MEDIA MUST ADAPT TO THE DIGITAL AGE

The Changing Face of Media

By Atique Naqvi | Dubai, UAE | Uploaded on the blog recently**

Credible information is the victim of the digital age. 
New technologies are enabling information to reach wider audience, but media and entertainment companies must overhaul business strategies to remain relevant in the digital age.

Recently on Facebook two news items were shared frantically – one announced the death of Hollywood legend Morgan Freeman and the other talked about the death of Indian-British nurse sucked into the British Royal Family prank pulled off by two Australian radio jockeys. The former turned out to be a hoax, while the latter was breaking news, indeed. The information channels have not only changed their mediums in today’s world, but the generators of information and content have changed as well.

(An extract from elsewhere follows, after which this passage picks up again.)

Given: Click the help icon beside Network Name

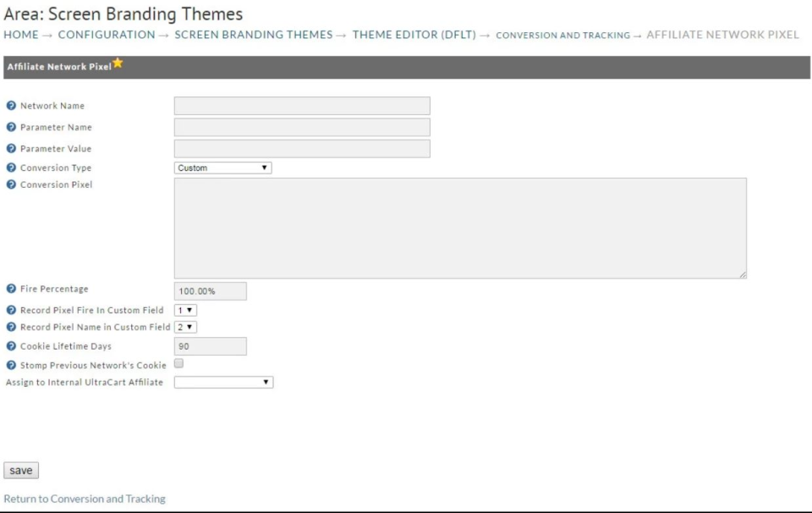Looking at the screenshot, I should 11,106.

Amateur writers, filmmakers, musicians and citizen journalists are aplenty on the world wide Web, and for the past few years they have become aggressively active. However, hoax items such as news of Morgan Freeman’s death have put a big question mark on citizen journalism. Media analysts say people will continue to trust established sources such as broadcasters, magazines, newspapers and renowned websites for their daily dose of information rather than social media networks and a large number of Web video platforms.

News is just one aspect of the wider changes experienced by the global media sector. Director of Bain & Company’s Paris office, and leader of the firm’s EMEA Media and Entertainment practice, Patrick Behar, says there are five elements playing catalyst to the evolution of the media industry. “Innovations in media are largely shaped by five underlying trends: abundance, where consumers want to access an “infinite shelf” of content; personalization, where consumers are increasingly segmented by their interests; aggregation, where fragmented audiences converge toward powerful digital platforms; community, where social networks are becoming key to content choices; and lastly engagement, where consumers are actively involved in content discovery and data creation.”

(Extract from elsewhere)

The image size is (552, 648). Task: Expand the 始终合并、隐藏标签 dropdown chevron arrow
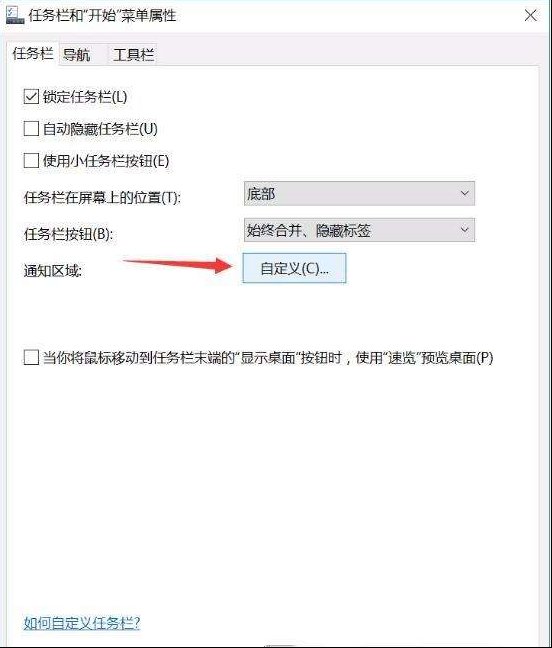point(464,230)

Explaining further the dynamics of changes in media, Behar says: “The pace of innovation, far from slowing down, has increased over the past few years. Apple took 20 months to sell one million iPods after the device’s introduction in 2001; it sold a million iPads in less than a month in 2010.

“Facebook has grown from 60 million active users in 2008 to more than one billion in 2012, establishing itself in the exclusive league of global platforms alongside Google. And new platforms continue to emerge even faster – Instagram has grown from 10 million to 100 million users in less than a year.

“However, such competition for consumer attention is not without casualties. In the digital world, just like everywhere else, consumer expectations can be misinterpreted and value propositions deployed at the wrong time or in the wrong place. For example, US household penetration for 3D TVs is only at about three per cent – and much less in terms of actual usage – in spite of a strong push from the consumer electronics industry. Two years after its launch, the much-awaited Google TV revolution has captured less than a million households.
3D TV has failed to take off after Avatar movie euphoria.
“Even the social space is not exempt from growing pains – 80 per cent of Myspace’s users have left the service, and Apple shut down Ping after only two years. In our view, those platforms that have become part of the everyday lives of millions of consumers in less than a decade tend to hinge on a set of deeply rooted social, economic and cultural trends, which are the genuine, consistent sources of value creation for the content industry,” says Behar of Bain and Company.

In the Arab world, the changes in the media are surely led by global market forces, but recent political upheavals have also accelerated innovations in the media and entertainment sector. Partner, managing director and head of Boston Consulting Group in the Middle East, Joerg Hildebrandt, says: “The recent political turbulence across the Middle East and North Africa region has led to a reshaping of the regional media industry, especially in countries directly impacted by the uprising. There are encouraging signs of liberalization of the print and broadcasting sectors, leading, overall, to a revitalization of the sector.

“Most importantly, the demographic structure of the population across the MENA region plays a large role in the changing landscape. The fact that more than half of the total population is below the age of 25 represents an inherent strength for the media industry. This young population constitutes the early adopters of technology and is driving media consumption.

“Another important element of the media industry is content generation. Local and Arabic media production (e.g. films, music, books, online websites, etc.) has been relatively limited in the past. Arabic web content still only represents a low singledigit percentage share of total web content. However, increased internet penetration across the MENA region and boosted online activity and content generation on local and regional blogs will further drive Arabic media production and consumption, offering new opportunities for media companies in the region,” says Hildebrandt of BCG.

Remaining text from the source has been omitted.